Middle Ear Exploration – There are situations where a patient has a conductive hearing loss, but it is not completely clear from the history, examination of the ear, or a CT scan exactly what is causing the loss. In this case, the surgeon may recommend a middle ear exploration. This is an operation in which the ear drum is folded back so that the middle ear and ossicles can be inspected. The surgeon will palpate (touch with an instrument) the ossicles to assess their degree of mobility. The bones must all be able to move easily in order to efficiently transmit sound to the inner ear. If it is found that they are damaged or defective, the surgeon will perform an ossicular chain reconstruction.
There are three objectives of all operations for chronic ear disease. They are, in order:
- Eradicate infection and disease (especially cholesteatoma)
- Produce a “safe” ear (an ear that is safe to get wet, without perforation in the ear drum)
- Restore or improve hearing (not always possible)

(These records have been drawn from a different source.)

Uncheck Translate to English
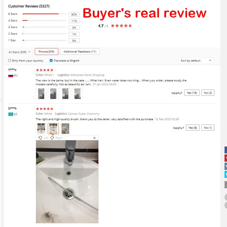 pyautogui.click(x=51, y=60)
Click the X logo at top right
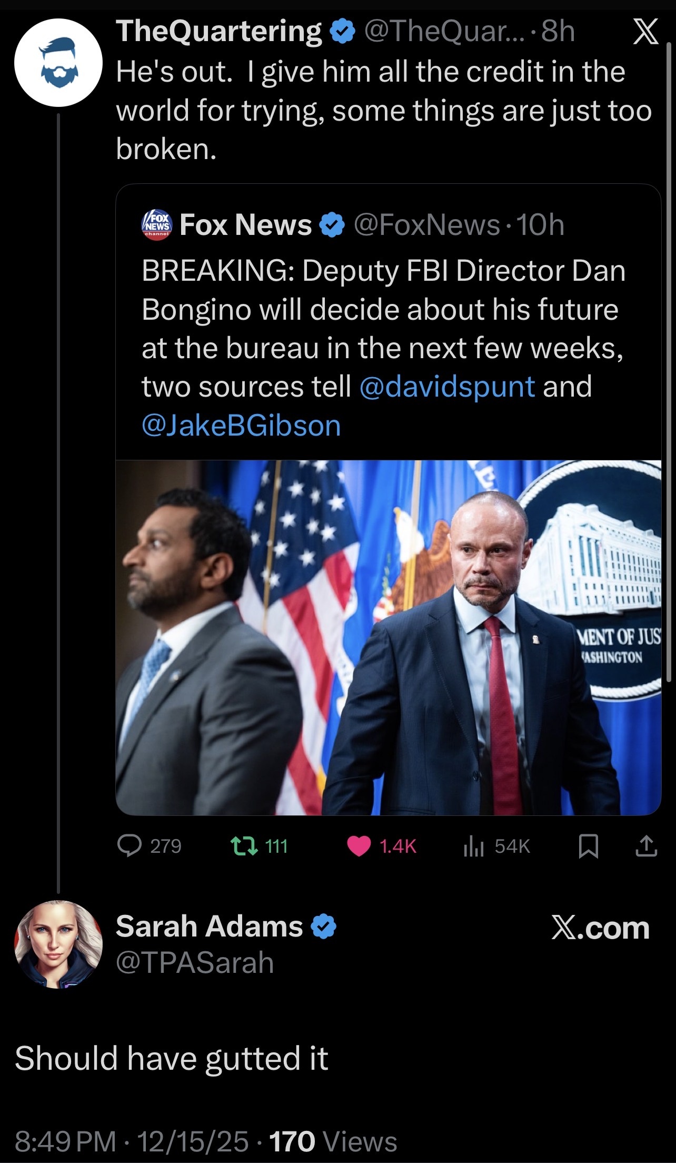 645,33
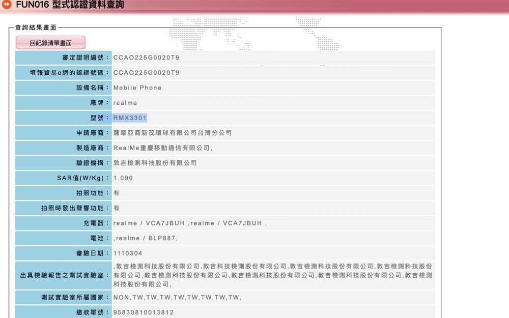Click the battery value realme / BLP887
The height and width of the screenshot is (318, 509).
[146, 238]
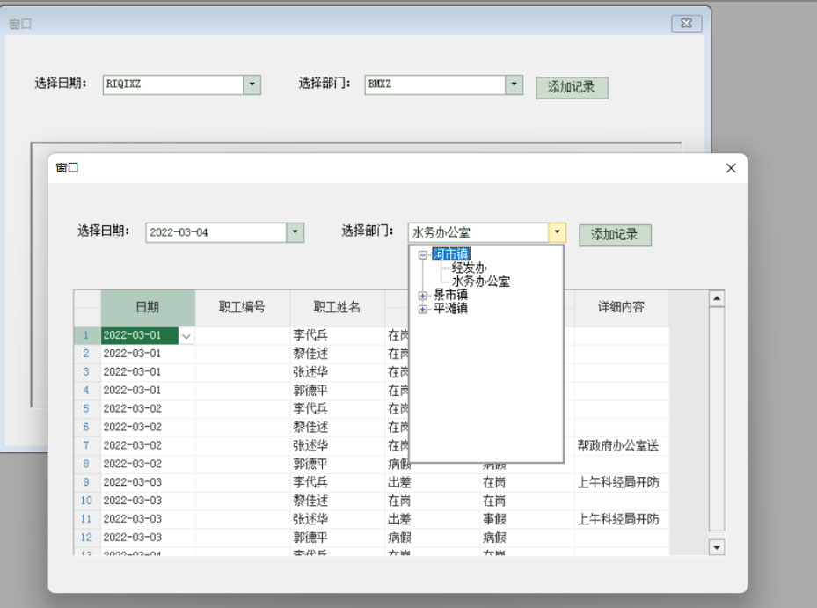Open the cell dropdown in row 1 date
817x608 pixels.
pyautogui.click(x=186, y=336)
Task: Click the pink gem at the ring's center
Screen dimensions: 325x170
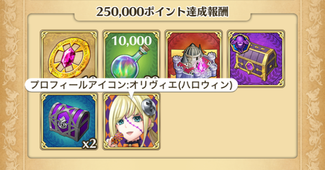Action: pyautogui.click(x=67, y=58)
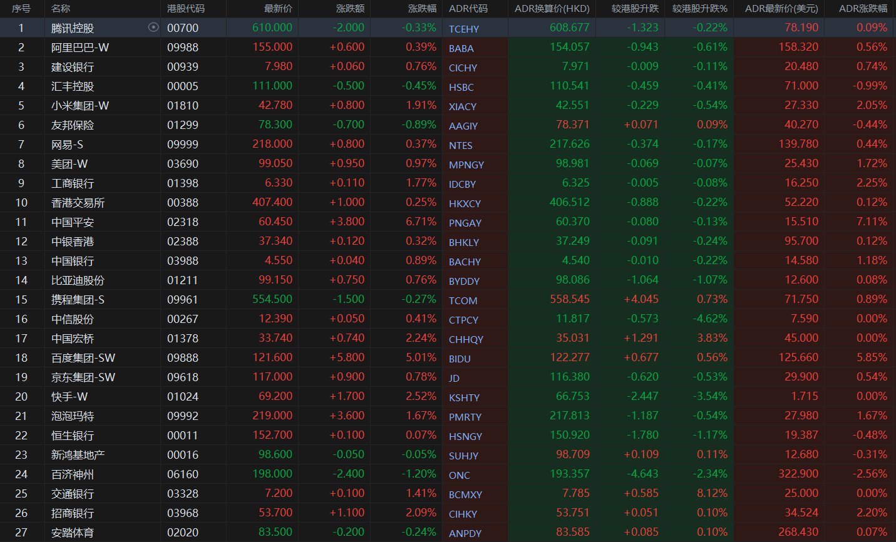Select the 比亚迪股份 row

pyautogui.click(x=78, y=280)
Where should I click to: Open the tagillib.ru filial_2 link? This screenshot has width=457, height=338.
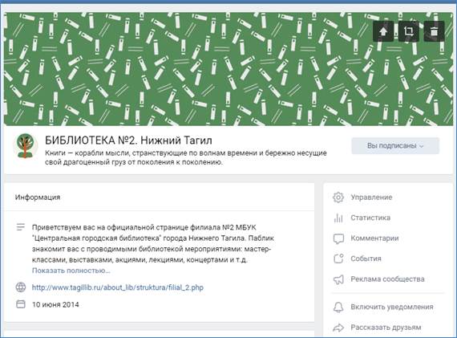(x=118, y=287)
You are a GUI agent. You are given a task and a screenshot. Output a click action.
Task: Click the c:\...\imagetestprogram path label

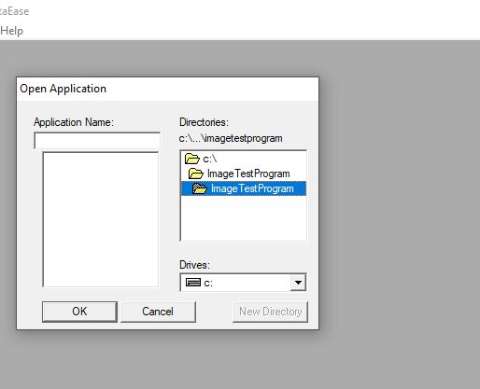(x=231, y=138)
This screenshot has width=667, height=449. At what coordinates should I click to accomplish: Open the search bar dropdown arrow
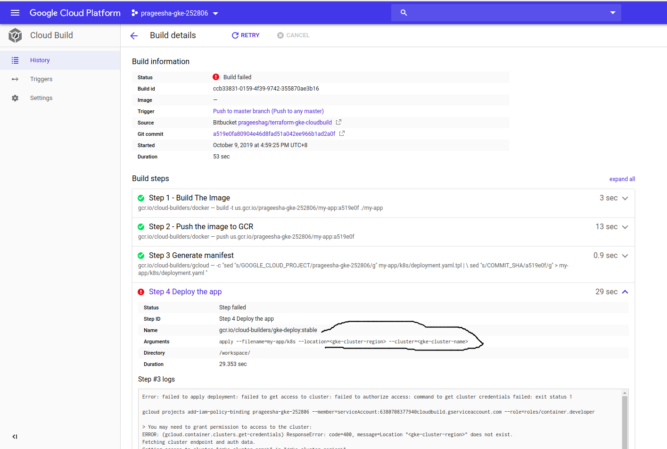[x=612, y=13]
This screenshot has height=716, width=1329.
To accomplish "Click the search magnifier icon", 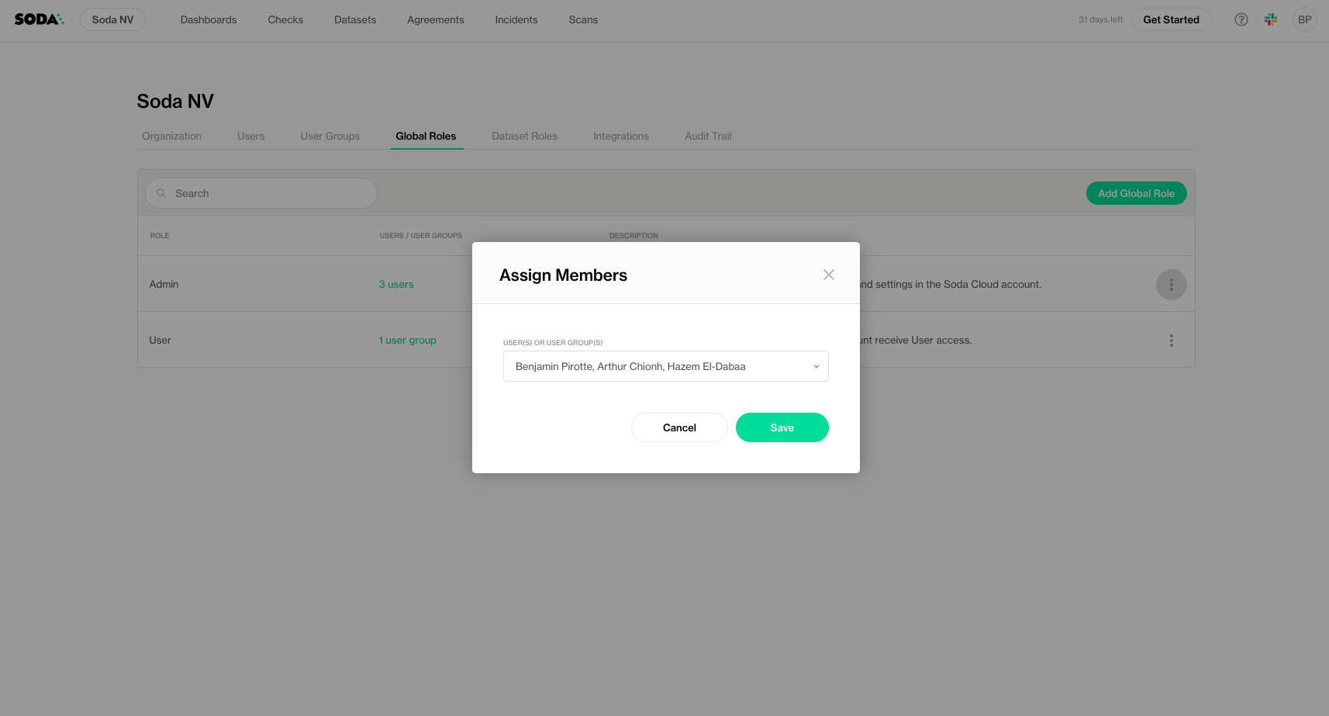I will [x=161, y=193].
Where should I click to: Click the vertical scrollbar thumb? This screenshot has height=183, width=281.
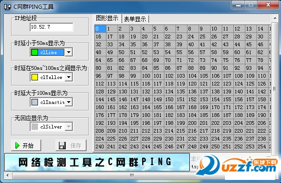[x=275, y=89]
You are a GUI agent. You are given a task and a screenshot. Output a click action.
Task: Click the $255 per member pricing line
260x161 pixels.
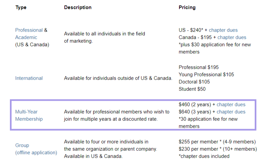(217, 142)
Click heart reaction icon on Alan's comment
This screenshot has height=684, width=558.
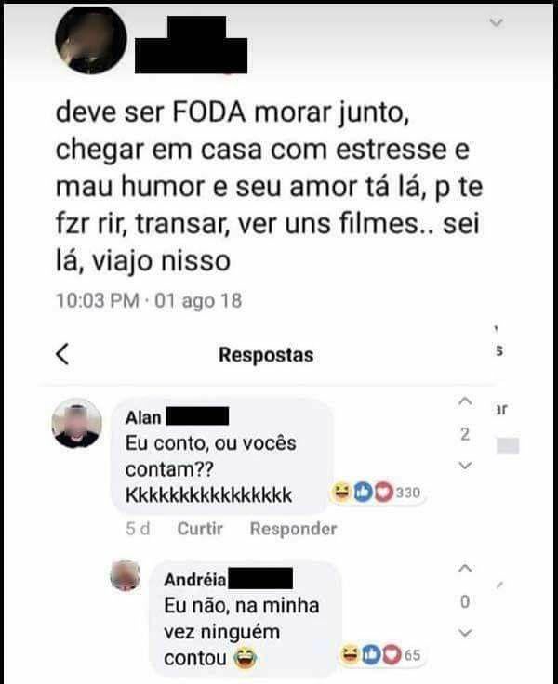[x=383, y=493]
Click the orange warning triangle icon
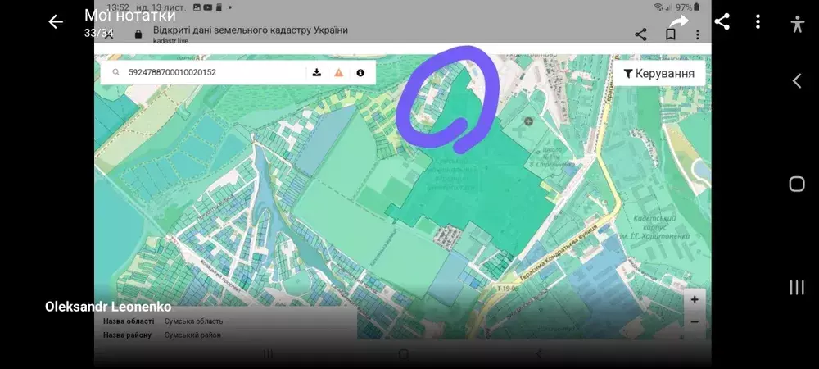The image size is (819, 369). [338, 73]
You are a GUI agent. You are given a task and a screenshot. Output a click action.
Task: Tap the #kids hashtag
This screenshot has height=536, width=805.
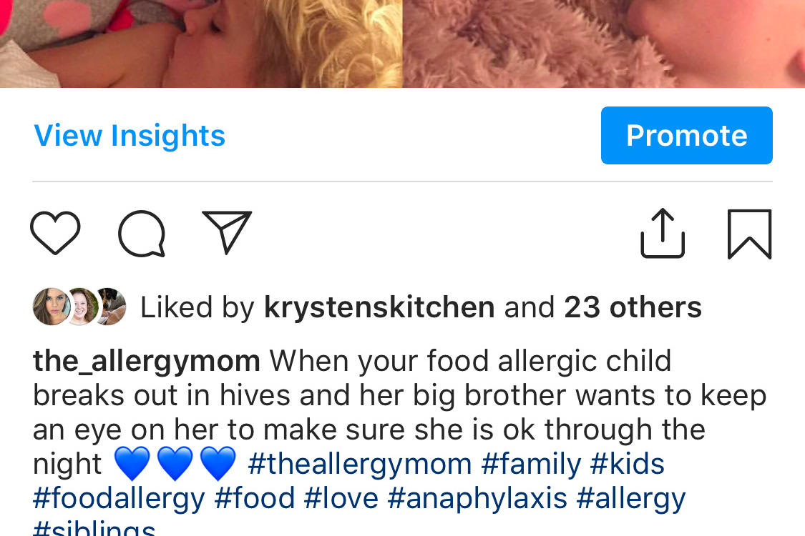click(627, 464)
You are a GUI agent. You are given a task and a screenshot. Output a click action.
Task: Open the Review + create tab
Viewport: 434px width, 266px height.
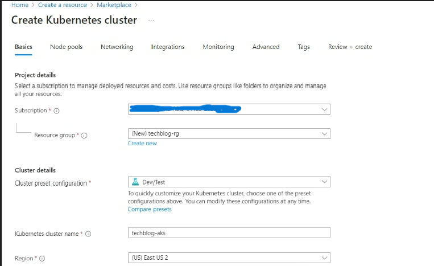pos(350,47)
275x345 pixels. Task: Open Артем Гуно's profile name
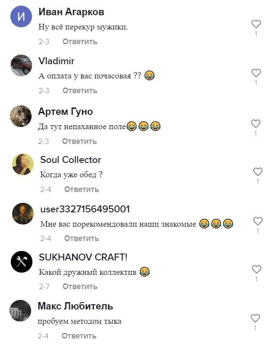(x=65, y=111)
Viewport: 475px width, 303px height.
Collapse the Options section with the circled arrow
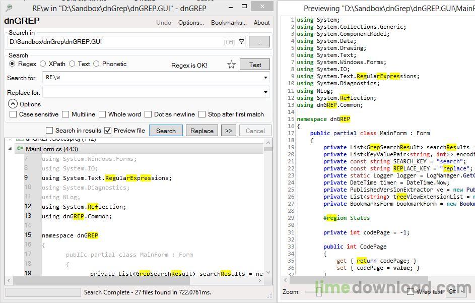13,104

All the above operations are performed on an outpatient basis at the Shea Clinic Ambulatory Surgery Center with the patient under general anesthesia. If your operation requires an incision behind your ear, there will be slightly more pain and discomfort afterwards than if it is done through your ear canal. Healing takes several months to become complete, and the hearing improvement will usually not be apparent immediately after your operation. It is recommended that you avoid flying for several weeks following your operation, and you should not get your ear wet until your surgeon tells you that it is okay to do so. The sutures will dissolve on their own and will not have to be removed. You will be given a follow-up appointment several weeks after your operation to remove the packing material that is still in your ear. At this point your hearing will be tested to assess the degree of improvement.
All operations involve risks, which include but are not limited to bleeding, infection, further loss of hearing, dizziness, recurrent perforation, recurrent cholesteatoma, alteration in taste on the side of the tongue, facial nerve weakness (very rare and usually temporary), complications from anesthesia (also very rare), and the need for additional operations. Most of these issues are minor and will resolve over time. No guarantee of success can be given, however. Dr. Paul Shea is fellowship-trained in neuro-otology and has extensive training and experience in the surgical treatment of all forms of chronic ear disease. The ambulatory surgery center at the Shea Clinic was specifically designed for operations on the ear, nose, and throat, and the latest techniques and state of the art equipment are used to insure the best possible outcome for all patients, including facial nerve monitoring on all procedures.